Афинянин. Какое же неведение может быть названо по справедливости величайшим? Посмотрите, согласны ли вы с тем, что я говорю. Я полагаю, что следующее…
Клиний. Какое?
Афинянин. Когда кто-нибудь не любит, но ненавидит то, что ему кажется прекрасным и добрым, кажущееся же скверным, несправедливым любит и приветствует. Эту несогласованность страдания и удовольствия с разумным мнением я считаю крайним и величайшим неведением, так как оно принадлежит большей части души. Часть души, испытывающая скорбь и удовольствие, это все равно что народное большинство в государстве. Когда душа противится знаниям, [правильным] мнениям или разуму, от природы предназначенным править, это я признаю неразумием, так же как и в государстве, когда большинство не повинуется правителям и законам. То же самое происходит и в каждом отдельном человеке, если имеющиеся в душе прекрасные понятия порождают лишь свою прямую противоположность. Все это я счел бы самым порочным, неведением как для государства, так и для каждого отдельного гражданина, исключая разве только ремесленников. Улавливаете ли вы, чужеземцы, смысл моих слов?
Клиний. Мы понимаем, друг мой, и согласны с тем, что ты говоришь.
Афинянин. Так пусть же это будет у нас так постановлено и выражено: невежественным гражданам нельзя поручать ничего относящегося к власти; их дóлжно поносить как невежд, даже если они и горазды рассуждать и наловчились во всевозможных душевных тонкостях и извивах. Людей же противоположного склада должно называть мудрыми, даже если они, как говорят, ни читать, ни плавать не умеют; как людям разумным, им надо поручать управление. В самом деле, друзья мои, без лада может ли родиться хоть какой-то вид разумности? Это невозможно.

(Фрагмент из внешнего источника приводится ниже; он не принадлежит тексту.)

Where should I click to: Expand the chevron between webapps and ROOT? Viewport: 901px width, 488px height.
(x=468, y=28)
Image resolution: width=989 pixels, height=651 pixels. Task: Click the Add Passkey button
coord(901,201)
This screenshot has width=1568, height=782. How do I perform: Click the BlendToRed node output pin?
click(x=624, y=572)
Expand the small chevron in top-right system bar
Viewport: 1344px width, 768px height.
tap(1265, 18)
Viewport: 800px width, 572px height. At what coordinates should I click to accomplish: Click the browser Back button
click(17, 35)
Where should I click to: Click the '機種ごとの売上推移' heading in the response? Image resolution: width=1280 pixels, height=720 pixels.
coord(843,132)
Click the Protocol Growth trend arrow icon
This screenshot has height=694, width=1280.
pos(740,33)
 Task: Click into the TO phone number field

Всего справедливее было бы назвать самой большой мудростью прекраснейшую и величайшую гармонию. Ей причастен тот, кто живет сообразно с разумом; а кто ее лишен, тот разрушитель своего дома и никогда не будет спасителем государства, но как невежда вечно все будет делать наоборот. Итак, пусть, согласно только что сказанному, это считается установленным.
Клиний. Да будет так.
Афинянин. Необходимо, чтобы в государствах были правители и подчиненные.
Клиний. Разумеется.
Афинянин. Прекрасно. Но на каких основаниях одни должны править, а другие подчиняться в больших государствах и малых семьях? Одно из таких оснований – отцовская и материнская власть, да и вообще правильно повсюду понимаемая родительская власть над потомством.
Клиний. Конечно.
Афинянин. Кроме того, благородные должны править неблагородными; и, в-третьих, следовательно, старшие должны править, младшие подчиняться.
Клиний. Да.
Афинянин. В-четвертых, рабы должны подчиняться, а их господа – править.
Клиний. Как же иначе?
Афинянин. В-пятых, я думаю, должен править сильный, а слабый ему подчиняться.
Клиний. Ты указал на необходимый вид власти.
Афинянин. К тому же это самая распространенная и сообразная с природой власть для всех живых существ, как некогда сказал фиванец Пиндар. Но главнейшим требованием является, по-видимому, шестое, чтобы несведущий следовал за руководством сразумного и был под его властью. Впрочем, о мудрейший Пиндар, по моему мнению, это, пожалуй, и не противоречит природе; я бы сказал, что природе соответствует не насильственная власть закона, но добровольное ему подчинение.
Клиний. Совершенно верно.
Афинянин. Седьмой вид власти можно назвать счастливым и угодным богам; мы установим его в зависимости от жребия: вынувший жребий должен править, не вынувший – отступиться и подчиняться. Мы признаём это в высшей степени справедливым.
Клиний. Совершенно верно.
Афинянин. «Видишь ли ты, законодатель, – шутя сказали бы мы тому, кто с легким сердцем приступает к установлению законов, – сколько есть обоснований власти, по природе своей противоречивых. Ныне мы открыли некий источник раздоров, о котором ты должен подумать. Прежде всего рассмотри вместе с нами, в чем и как погрешили против сказанного сейчас цари Аргоса и Мессены, погубившие, таким образом, и самих себя, и великую в ту пору мощь эллинов. Ведь они знали в высшей степени верное изречение Гесиода, что часто половина больше целого: например, когда захватить целое опасно, а половины вполне достаточно, то, думал он, достаточное больше чрезмерного, так как оно лучше его».